From my understanding, the reason RCS was delayed is because Google's RCS was E2EE only in certain cases (both users using RCS). But also because Google's RCS runs through Google servers.
If Apple enabled RCS in messages back then, but the recipient was not using RCS, then Google now has the decrypted text message, even when RCS advertises itself as E2EE. With iMessage, at least I know all of my messages are E2EE when I see a blue bubble.
Even now, RCS is available on Android if using Google Messages. Yes, it's pre-installed on all phones, but OEMs aren't required to use it as the default. It opens up more privacy concerns because now I don't know if my messages are secure. At least with the green bubbles, I can assume that anything I send is not encrypted. With RCS, I can't be certain unless I verify the messaging app the recipient is using and hope they don't replace it with something else that doesn't support RCS.
Agreed. While I have concerns regarding RCS, Apple's refusal to make iMessage an open platform due to customer lock-in is ridiculous and anti-competitive.
RCS is a net loss for privacy: it gives the carriers visibility into your social graph and doesn’t support end to end encryption. Google’s PR campaign tried to give the impression that RCS supports E2EE but it’s restricted to their proprietary client.
By what? It's impossible for a process to know for sure if the system is rooted or not.

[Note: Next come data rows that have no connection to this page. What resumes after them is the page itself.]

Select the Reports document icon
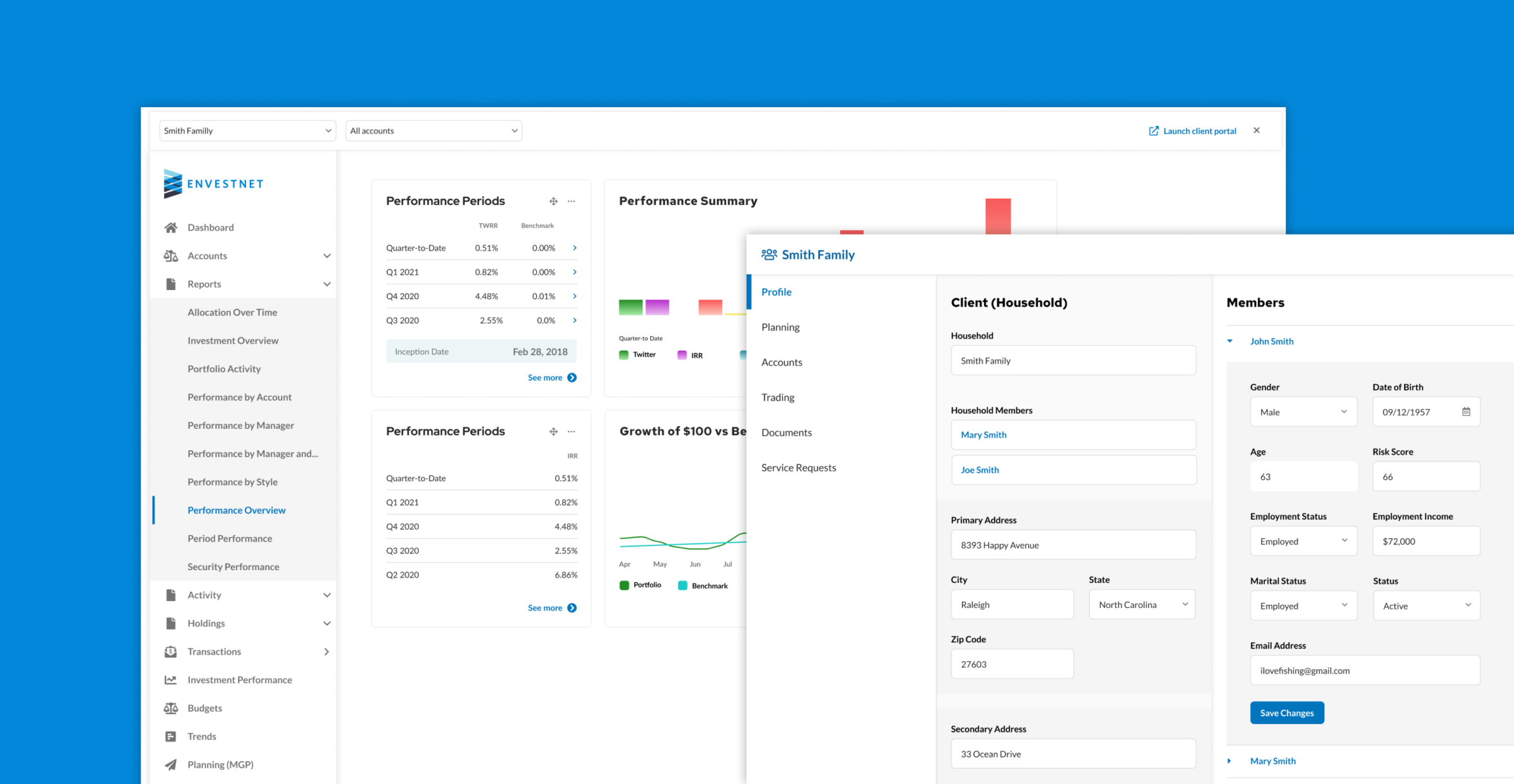The image size is (1514, 784). (x=170, y=284)
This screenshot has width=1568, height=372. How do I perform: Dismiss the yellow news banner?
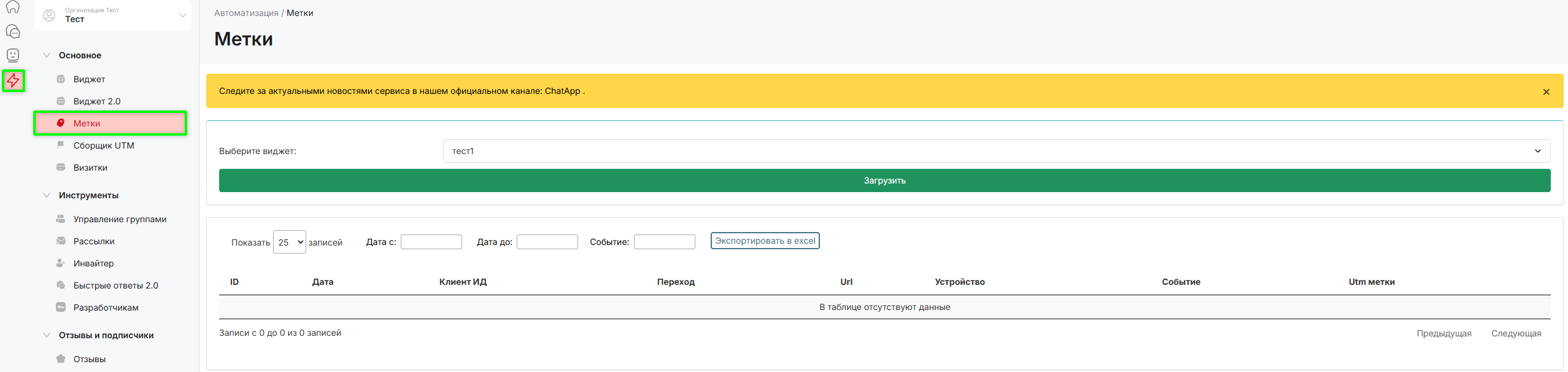[1546, 92]
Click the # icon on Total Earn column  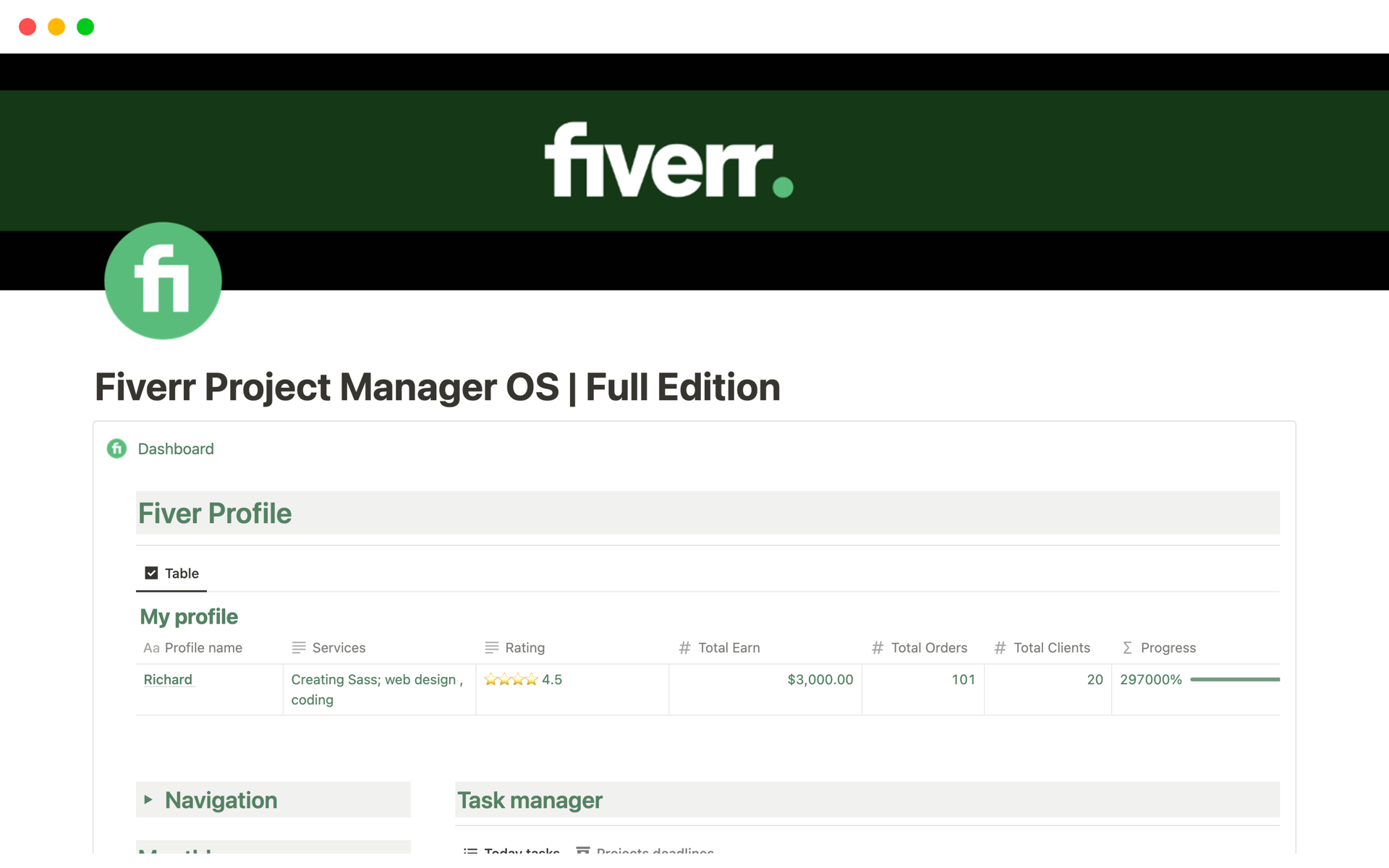pos(684,647)
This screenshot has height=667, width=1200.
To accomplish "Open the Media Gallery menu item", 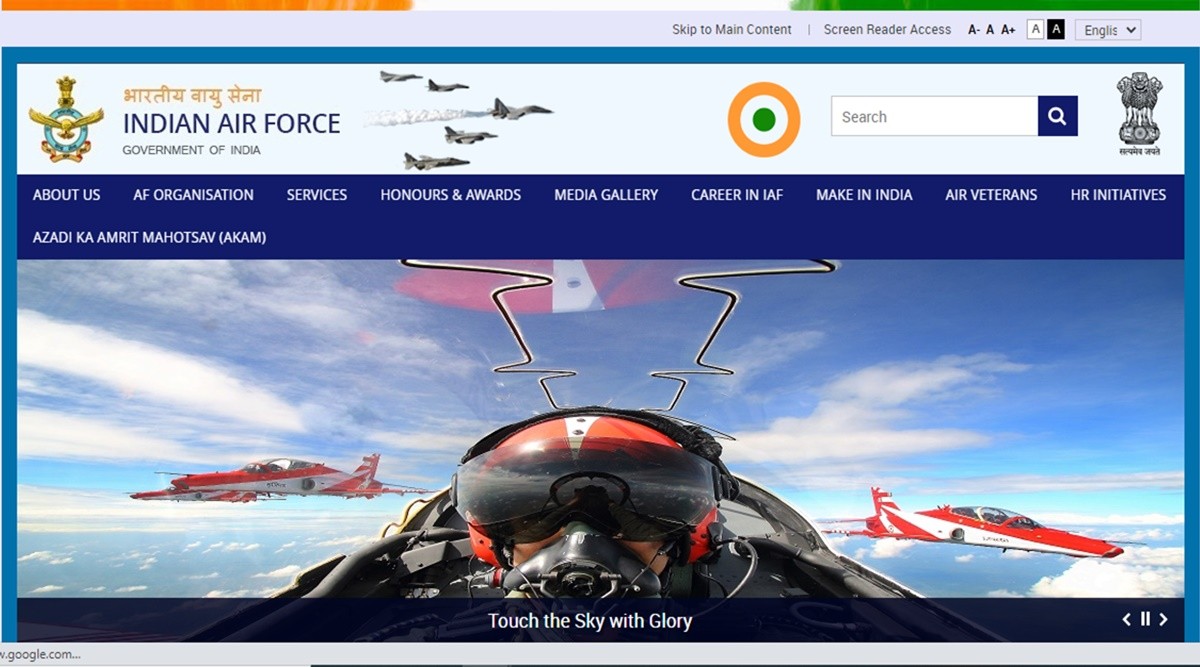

A rooted system can present itself to a process to look like a non-rooted system if it's engineered well enough.
I'd bet that most of these apps probably just check if "su" returns a shell, in which case perhaps all that's needed is to modify the "su" executable to require "su --magic-phrase foobar" before it drops into a root shell, and returns "bash: su: not found" or whatever if called with no arguments.